- Born: Eugene Claremont Mullendore III October 26, 1937
- Died: September 26, 1970 (aged 32) Osage County, Oklahoma, U.S.
- Cause of death: Murder by gunshot
- Known for: Unsolved murder
- Spouse: Linda Vance Mullendore
- Children: 4
- Relatives: John W. Mecom Jr. (brother-in-law)

= E.C. Mullendore III =

Victim of unsolved murder, Oklahoma, US

Eugene Claremont "E.C." Mullendore III (October 26, 1937 – September 26, 1970) was an heir to one of the largest cattle ranches in Oklahoma. His death in 1970 was one of the most famous unsolved murder mysteries in Oklahoma history.

==Early life==
E.C. Mullendore III was born to Eugene Claremont "Gene" Mullendore Jr. and Kathleen (Boren) Mullendore. He had a sister Katsy, who was married to John W. Mecom Jr., the owner of the National Football League New Orleans Saints. The Mullendore family owned the Cross Bell Ranch in Osage County, Oklahoma, which covered about 130,000 acres. He was married to Linda Vance Mullendore and they had four children.

==Murder==
Gene Mullendore handed over management of the ranch to his son in 1960 because of his failing eyesight. E.C. ran up $12 million in debts on the ranch, in part due to their extravagant lifestyle. His wife moved to Tulsa, Oklahoma, with their children and planned to divorce E.C. On the night of September 26, 1970, E.C. Mullendore III was beaten and shot between the eyes in the den of his home on the ranch. His bodyguard/assistant Damon "Chub" Anderson was shot in the shoulder. Anderson claimed that he been upstairs drawing a bath when he heard a shot. He said that he rushed downstairs and found E.C. slumped on a couch and bleeding. When he approached the body, Anderson said he was shot once in the shoulder, but then returned gunfire on two fleeing men. The police made a number of mistakes in the investigation including disturbing the crime scene before physical evidence could be gathered and allowing E.C.'s body to be removed from the crime scene and later embalmed before an autopsy could be performed. Despite extensive investigation, no one was charged with the murder.

==Aftermath==
There were a number of theories speculated on about who the murderer was and what the motive was, often involving the large debt on the ranch or his insurance policy. There was speculation of Mafia involvement in the death, reportedly because of debts that E.C. might have owed to them. E.C. had a $15 million life insurance policy on him, with his wife as the beneficiary. The family agreed to a $8 million settlement in 1971 after Linda Mullendore filed a lawsuit against the insurance company. In 1972, a bankruptcy plan was approved to pay off part of the ranch's debt and refinance the rest, including using $5 million of the insurance proceeds and selling off livestock and other ranch property.
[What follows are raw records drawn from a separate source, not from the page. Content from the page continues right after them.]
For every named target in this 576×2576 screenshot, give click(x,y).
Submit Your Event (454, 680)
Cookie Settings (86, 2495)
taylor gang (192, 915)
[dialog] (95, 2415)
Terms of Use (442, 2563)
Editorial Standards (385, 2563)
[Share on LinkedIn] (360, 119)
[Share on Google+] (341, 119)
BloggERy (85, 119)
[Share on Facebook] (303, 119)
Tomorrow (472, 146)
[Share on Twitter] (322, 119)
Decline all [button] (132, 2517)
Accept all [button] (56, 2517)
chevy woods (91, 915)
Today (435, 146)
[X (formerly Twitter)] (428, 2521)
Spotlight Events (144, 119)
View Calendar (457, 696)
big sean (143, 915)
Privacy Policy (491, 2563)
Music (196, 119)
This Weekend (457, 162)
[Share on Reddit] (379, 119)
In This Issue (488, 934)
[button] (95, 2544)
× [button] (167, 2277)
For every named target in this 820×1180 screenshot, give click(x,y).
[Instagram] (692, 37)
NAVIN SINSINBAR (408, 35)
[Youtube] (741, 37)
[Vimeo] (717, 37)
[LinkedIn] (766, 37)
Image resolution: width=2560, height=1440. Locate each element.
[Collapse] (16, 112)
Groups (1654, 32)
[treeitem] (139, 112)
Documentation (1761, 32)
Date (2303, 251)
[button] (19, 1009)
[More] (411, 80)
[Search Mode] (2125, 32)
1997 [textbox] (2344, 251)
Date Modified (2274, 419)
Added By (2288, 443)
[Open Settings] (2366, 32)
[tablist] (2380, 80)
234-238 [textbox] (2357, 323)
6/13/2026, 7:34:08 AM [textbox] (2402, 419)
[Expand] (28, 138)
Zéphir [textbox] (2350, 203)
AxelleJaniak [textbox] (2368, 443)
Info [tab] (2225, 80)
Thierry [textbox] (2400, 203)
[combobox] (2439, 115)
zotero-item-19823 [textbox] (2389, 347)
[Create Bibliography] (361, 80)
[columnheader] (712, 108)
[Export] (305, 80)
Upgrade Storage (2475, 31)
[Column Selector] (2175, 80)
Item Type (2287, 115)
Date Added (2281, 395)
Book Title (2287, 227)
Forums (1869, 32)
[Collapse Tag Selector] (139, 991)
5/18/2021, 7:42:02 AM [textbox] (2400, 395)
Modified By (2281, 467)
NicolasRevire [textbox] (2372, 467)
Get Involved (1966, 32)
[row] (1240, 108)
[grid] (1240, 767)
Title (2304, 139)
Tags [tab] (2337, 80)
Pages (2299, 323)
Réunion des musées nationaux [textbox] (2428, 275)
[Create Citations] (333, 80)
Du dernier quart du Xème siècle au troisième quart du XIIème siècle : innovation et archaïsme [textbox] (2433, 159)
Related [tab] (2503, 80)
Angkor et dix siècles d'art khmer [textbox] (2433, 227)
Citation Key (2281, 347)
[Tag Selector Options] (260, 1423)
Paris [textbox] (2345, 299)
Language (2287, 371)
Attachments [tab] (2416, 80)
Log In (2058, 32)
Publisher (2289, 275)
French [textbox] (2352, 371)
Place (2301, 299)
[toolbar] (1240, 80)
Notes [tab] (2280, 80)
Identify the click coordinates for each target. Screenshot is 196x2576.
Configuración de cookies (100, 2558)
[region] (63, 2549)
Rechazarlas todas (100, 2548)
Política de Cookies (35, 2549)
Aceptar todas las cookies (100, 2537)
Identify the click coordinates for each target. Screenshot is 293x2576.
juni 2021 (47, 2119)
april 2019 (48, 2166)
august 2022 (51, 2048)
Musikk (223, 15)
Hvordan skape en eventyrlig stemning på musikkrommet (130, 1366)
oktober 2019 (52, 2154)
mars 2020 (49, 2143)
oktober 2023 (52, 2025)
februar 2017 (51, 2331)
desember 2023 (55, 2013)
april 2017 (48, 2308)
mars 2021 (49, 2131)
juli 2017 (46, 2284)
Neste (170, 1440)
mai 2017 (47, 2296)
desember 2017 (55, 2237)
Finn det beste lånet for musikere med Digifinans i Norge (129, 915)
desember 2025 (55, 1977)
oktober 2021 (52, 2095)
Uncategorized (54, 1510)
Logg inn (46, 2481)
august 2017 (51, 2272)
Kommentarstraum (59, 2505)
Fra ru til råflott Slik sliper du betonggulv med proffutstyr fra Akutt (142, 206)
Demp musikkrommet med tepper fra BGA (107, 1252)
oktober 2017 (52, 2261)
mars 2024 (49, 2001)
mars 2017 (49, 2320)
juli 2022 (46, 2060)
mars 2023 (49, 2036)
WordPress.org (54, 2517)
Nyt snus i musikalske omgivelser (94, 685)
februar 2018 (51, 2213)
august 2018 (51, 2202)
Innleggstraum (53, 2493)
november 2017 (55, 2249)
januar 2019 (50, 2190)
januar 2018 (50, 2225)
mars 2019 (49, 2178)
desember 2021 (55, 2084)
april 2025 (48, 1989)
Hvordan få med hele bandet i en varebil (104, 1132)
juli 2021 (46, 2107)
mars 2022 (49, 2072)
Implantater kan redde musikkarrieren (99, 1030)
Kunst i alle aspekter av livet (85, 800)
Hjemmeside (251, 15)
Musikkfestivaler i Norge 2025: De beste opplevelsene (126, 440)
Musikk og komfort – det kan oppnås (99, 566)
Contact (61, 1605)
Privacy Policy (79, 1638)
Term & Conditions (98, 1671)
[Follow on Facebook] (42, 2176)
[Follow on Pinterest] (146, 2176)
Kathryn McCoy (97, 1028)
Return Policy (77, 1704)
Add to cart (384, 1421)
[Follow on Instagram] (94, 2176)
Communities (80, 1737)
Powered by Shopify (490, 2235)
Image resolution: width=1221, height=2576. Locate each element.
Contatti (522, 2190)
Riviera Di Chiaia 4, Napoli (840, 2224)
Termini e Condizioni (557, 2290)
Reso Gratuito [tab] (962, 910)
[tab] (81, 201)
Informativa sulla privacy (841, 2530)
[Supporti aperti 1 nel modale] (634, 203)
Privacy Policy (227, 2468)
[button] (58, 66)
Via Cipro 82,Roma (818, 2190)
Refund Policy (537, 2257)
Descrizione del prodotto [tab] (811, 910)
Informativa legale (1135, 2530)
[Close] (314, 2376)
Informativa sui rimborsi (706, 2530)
According to private investigator Gary Glanz, in 2010 Chub Anderson told Glanz that he had killed E.C. in a fight after Anderson had helped deputies serve divorce papers on E.C. Anderson said that ranch hand Lonnie Joe Brown, his brother-in-law, had helped him stage the murder to look like intruders had killed E.C., including shooting Anderson in the arm. Chub Anderson died later that year.

The Wall Street Journal reporter Jonathan Kwitny wrote The Mullendore Murder Case in 1974 about the murder. Newspaper columnist Dale R. Lewis wrote the book Footprints in the Dew in 2015 about Chub Anderson. Lewis also made a documentary film Footprints in the Dew: The Last Ten Tapes based on interviews with Anderson.